Casey Howe

Personal information
- Full name: Casey Howe
- Date of birth: 2 September 2002 (age 23)
- Place of birth: Enniskillen, Northern Ireland,
- Height: 1.63 m (5 ft 4 in)
- Position: Centre-forward

Team information
- Current team: Celtic

Youth career
- 2009–2016: Ballinamallard United F.C.
- 2016–2018: Linfield

Senior career*
- Years: Team / Apps / (Gls)
- 2018–2021: Linfield / 24 / (21)
- 2021–2023: Glentoran / 16 / (13)
- 2023: Sligo Rovers / 25 / (13)
- 2024: Athlone Town / 10 / (8)
- 2024–2026: Nottingham Forest / 7 / (1)
- 2026: → Wolverhampton Wanderers (loan) / 6 / (0)
- 2026–: Celtic / 0 / (0)

International career^{‡}
- 2017–2019: Northern Ireland U17 / 8 / (0)
- 2019–: Northern Ireland U18 / 1 / (0)
- 2019–: Northern Ireland U19 / 3 / (0)
- 2020–: Northern Ireland / 14 / (0)

= Casey Howe =

Northern Irish footballer

Casey Howe (born 2 September 2002) is a Northern Irish association footballer who plays as a centre forward for Scottish Women's Premier League club Celtic and the Northern Ireland women's national team. She previously played for Linfield, Glentoran, Sligo Rovers, Athlone Town, Nottingham Forest and Wolves

== Club Career ==
Howe played for Northern Irish clubs Linfield and Glentoran before moving to Sligo Rovers she spent the 2023 League of Ireland Women's Premier Division season with the club she played 25 games scoring 13 goals. She then moved to Athlone Town for the 2024 season she scored 8 goals in 10 appearances before moving over to England.

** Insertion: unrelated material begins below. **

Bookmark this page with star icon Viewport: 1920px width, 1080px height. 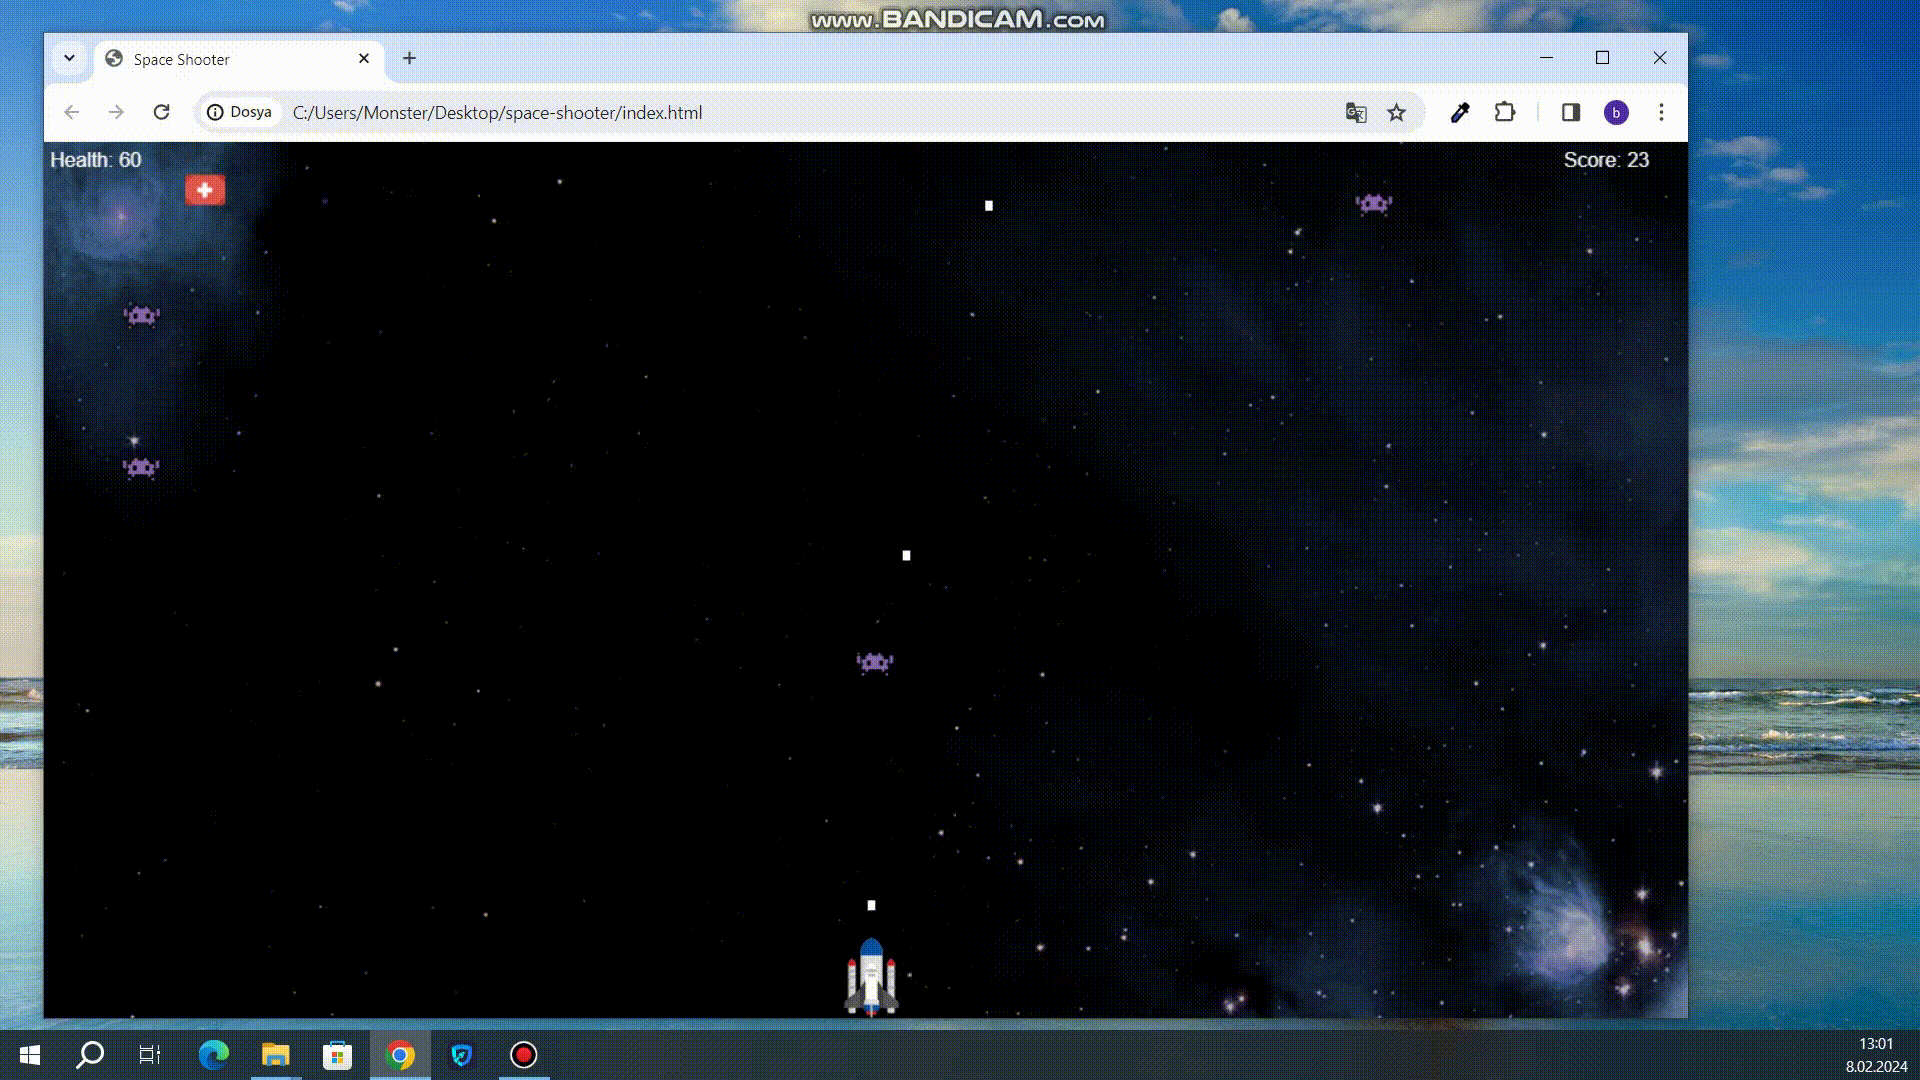click(1396, 112)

She signed with English side Nottingham Forest she spent the 2024–25 and 2025–26 seasons with the club she played ten matches scoring one goal. She was loaned out to Wolves for the second half of the 2025–26 season she helped the club receive promotion to WSL 2. She departed Nottingham Forest in June 2026 after the conclusion of the 2025–26 season.

On 8 July 2026, Howe signed for Celtic in the SWPL on a 2 year deal.

== International Career ==
Howe played at youth level for Northern Ireland, She went on to make her international debut in a Pinatar Cup match against Iceland in 2020.